For BG values <100 mg/dl, GLUCOCARD™ G+ system showed 96.4% to 100% of results within ±15 mg/dl and 80.4% to 89.3% within ±10 mg/dl. GlucoMen® areo showed 94.6% to 100% within ±15 mg/dl and 82.1% to 85.7% within ±10 mg/dl. At BG concentrations ≥100 mg/dl, 93.8% to 96.5% of the values measured with GLUCOCARD™G+ system were within ±15% and 79.2% to 86.1% within ±10%. For GlucoMen® areo, 95.8% to 98.6% were within ±15% and 84.7% to 89.6% within ±10% in these BG concentrations. Considering all BG concentrations, 95% to 96.5% of GLUCOCARD™ G+ system results and 97% to 97.5% of GlucoMen® areo results were within the limits. 100% of the values were within zones A and B of the consensus error grid for both systems. The relative bias according to Bland and Altman 3 ranged from −3.2% to −0.8% for GLUCOCARD™ G+ and from +0.3% to +2.2% for GlucoMen® areo.

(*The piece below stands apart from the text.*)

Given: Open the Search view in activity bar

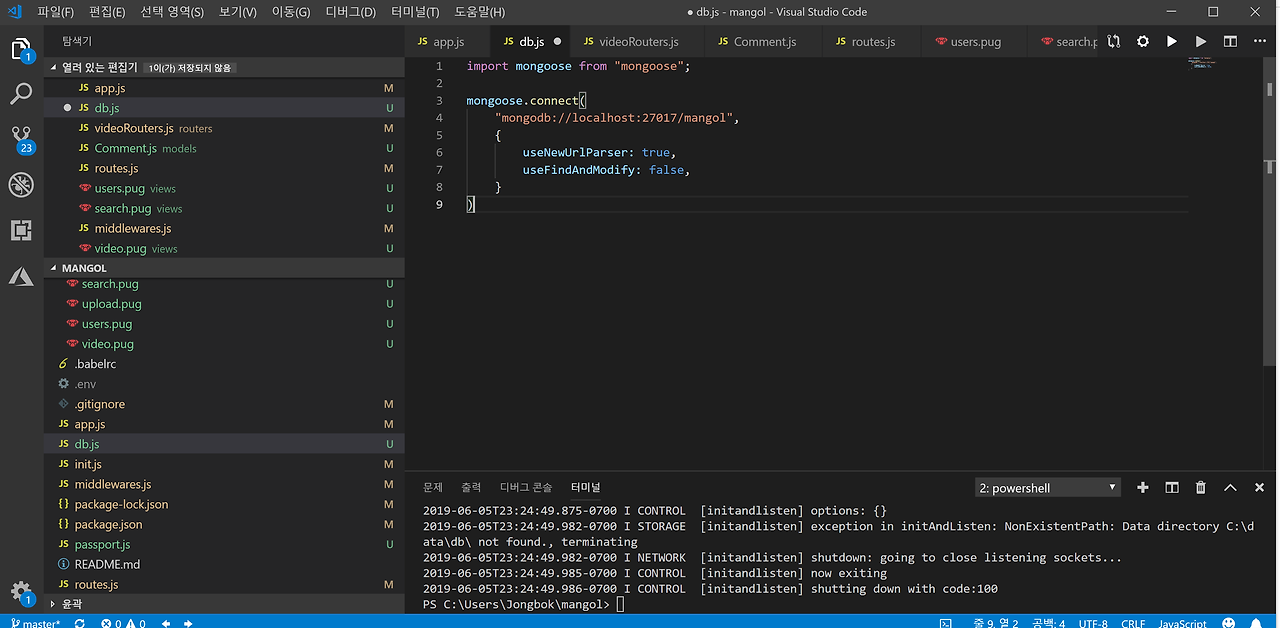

In this study, the 2 investigated BGMSs were shown to fulfill system accuracy criteria of ISO 15197:2013 when evaluated against a hexokinase-based reference method. The newer system, GlucoMen® areo, showed a superior level of accuracy.
Footnotes
Acknowledgements
The authors would like to thank the Institut für Diabetes-Technologie Forschungs- und Entwicklungsgesellschaft mbH an der Universität Ulm, Ulm, Germany for the performance of the study.
Abbreviations
BG, blood glucose; BGMS, blood glucose monitoring system; NFC, near field communication.
Declaration of Conflicting Interests
The author(s) declared the following potential conflicts of interest with respect to the research, authorship, and/or publication of this article: All authors are employees of A. Menarini Diagnostics, Florence, Italy.
Funding
The author(s) disclosed receipt of the following financial support for the research, authorship, and/or publication of this article: This study was funded by A. Menarini Diagnostics, Florence, Italy.